The cork popped and the spray shot all over their feet. Rachel screamed and jerked her sandals out of the way. Mac took a giant swig, catching most of the foam.
“Perfect,” he said, and wiped his mouth. His eyes were sparkly and filled with fun and they made her drunk enough. She didn’t need champagne. He handed her the bottle and Rachel took it, all too aware that she was pressing the glass that had been on his mouth against her lips.
The champagne fizzed, sweet and cool down her throat. It was perfect.

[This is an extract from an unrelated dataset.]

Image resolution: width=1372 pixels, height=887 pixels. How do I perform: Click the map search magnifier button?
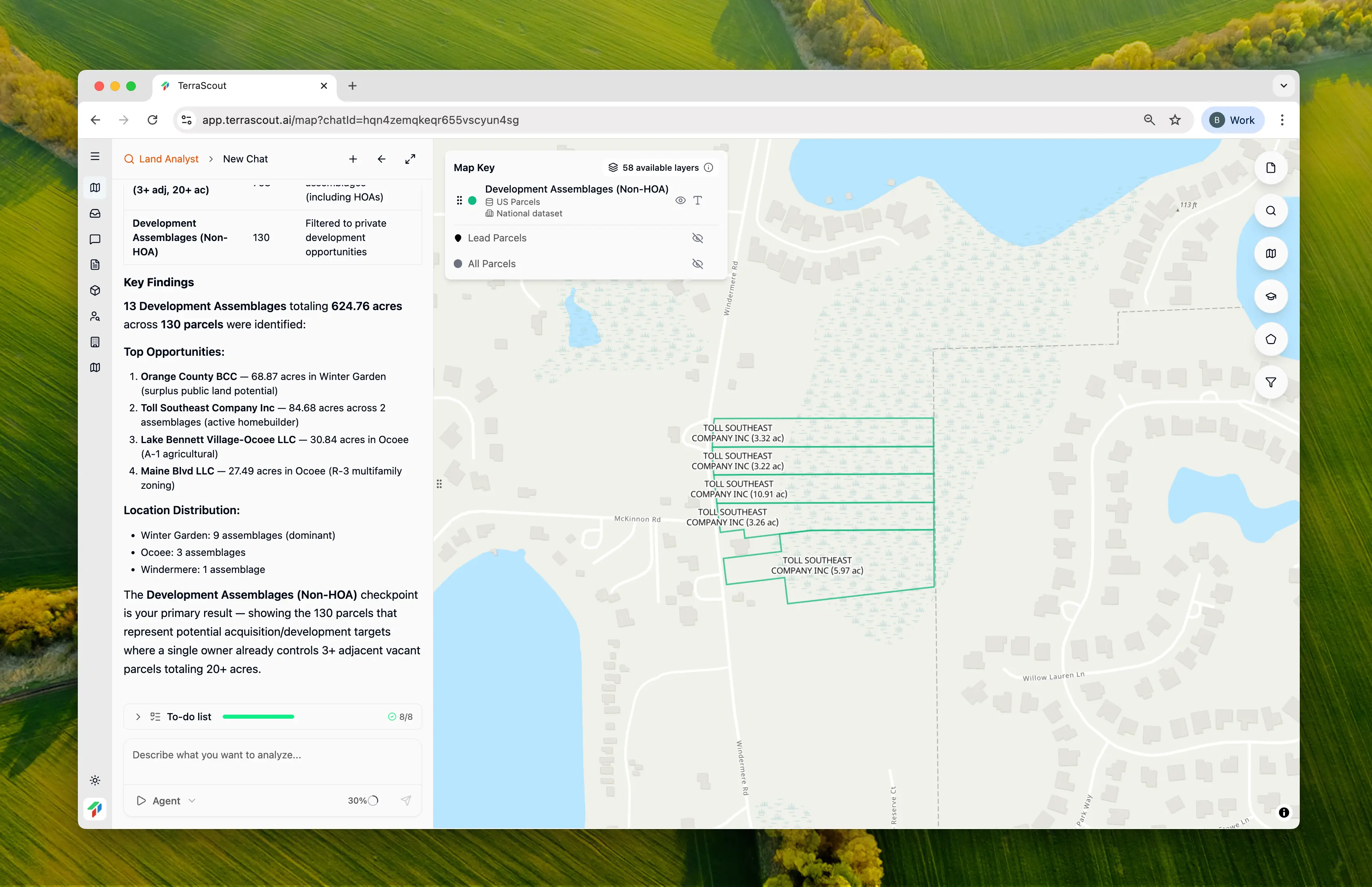1270,211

“So?” He bent his knees and slung his long arms around them. He looked up at the stars and she knew he was searching out the Big Dipper and Cassiopeia. He always looked for those first. Gotta get my bearings, he’d say.
Rachel took another gulp of the fizzy booze.
“Tomorrow, huh?”
“Yeah.” She handed him the bottle.
“I can still give you a ride. San Luis Obispo isn’t that far.”
“Right, like The Jerk is going to give you the car.”
“Screw him,” he muttered, kicking at a rock that shot off the ledge. Rachel heard it clatter to the bottom. He took a long pull from the champagne bottle. She filled her lungs with as much air as possible and promised this would be the last time she tried.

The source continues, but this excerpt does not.